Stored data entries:
---------------

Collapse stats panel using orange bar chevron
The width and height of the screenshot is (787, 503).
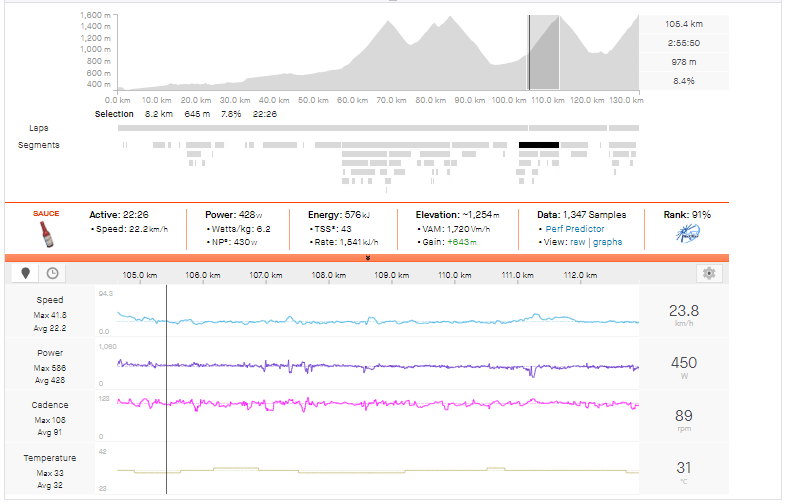point(368,257)
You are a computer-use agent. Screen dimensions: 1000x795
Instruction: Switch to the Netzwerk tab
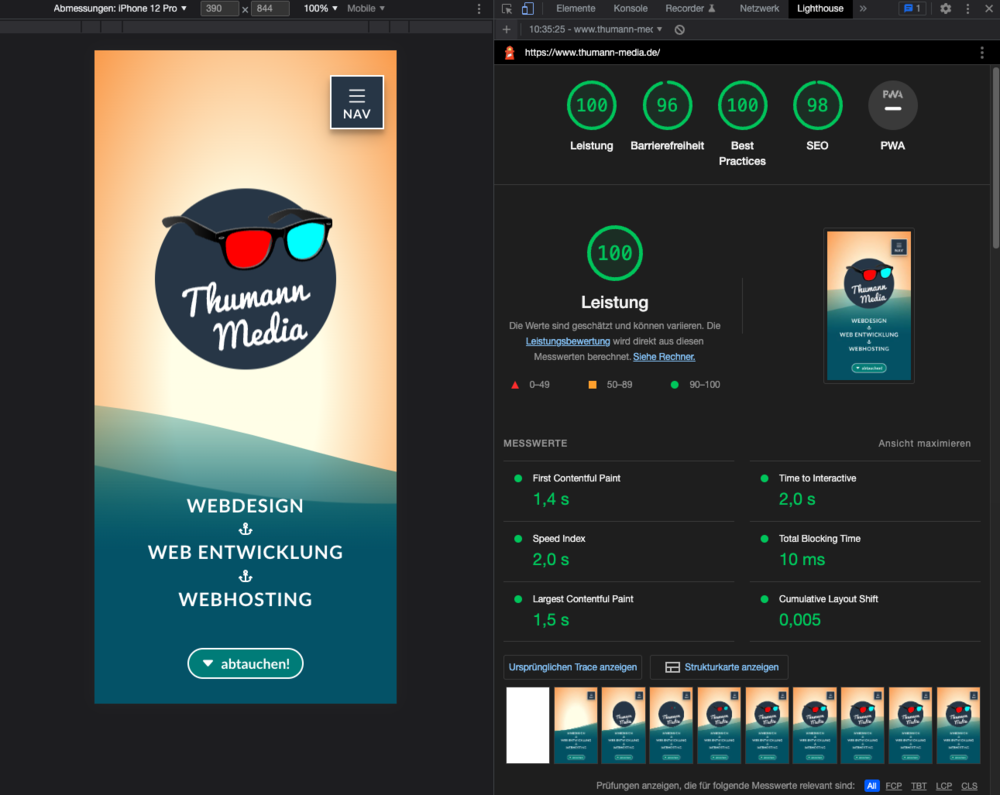click(759, 9)
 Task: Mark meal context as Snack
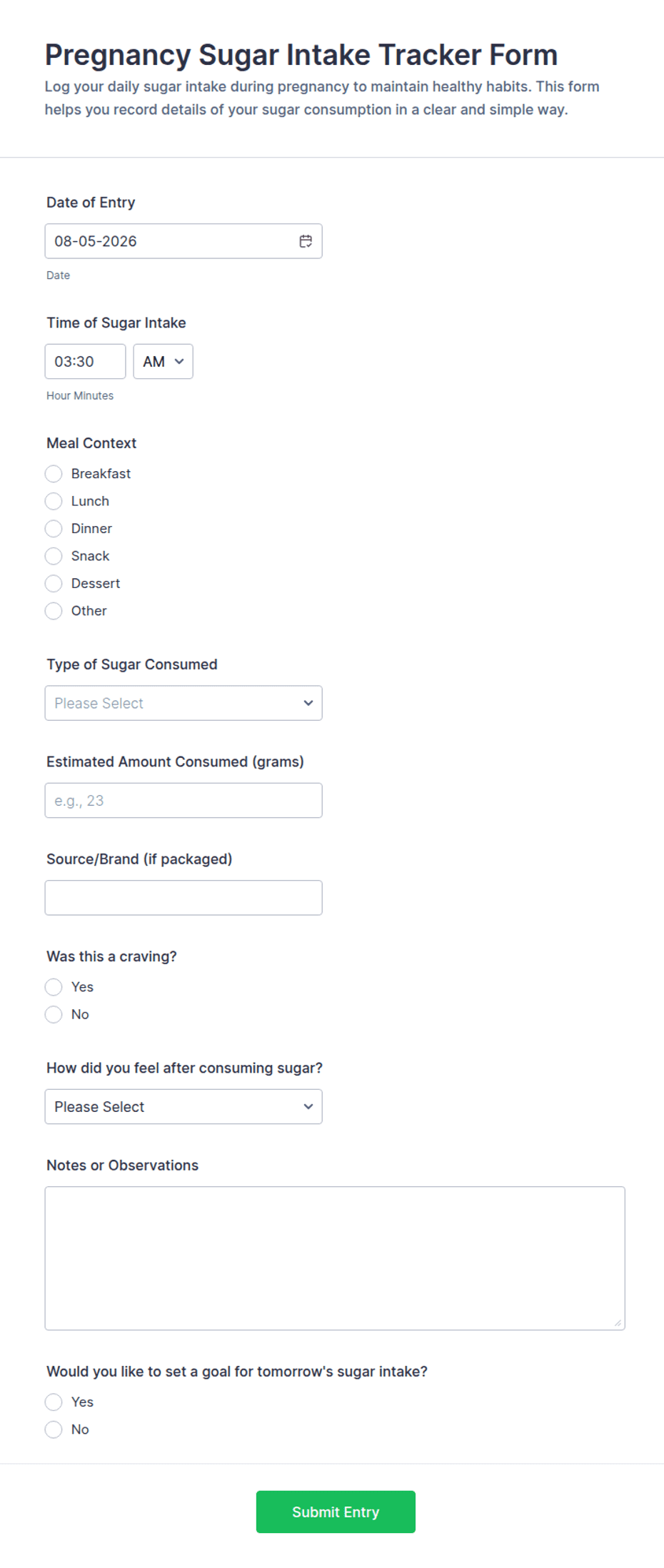(x=54, y=556)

---------------

Assigned task:
Restate word for word the lines running from the one with "Instruction: Switch to the Netzwerk tab" to the end of the entries; pictures are to be left out.

Result of this task:
Instruction: Switch to the Netzwerk tab
click(759, 9)
 Task: Mark meal context as Snack
(x=54, y=556)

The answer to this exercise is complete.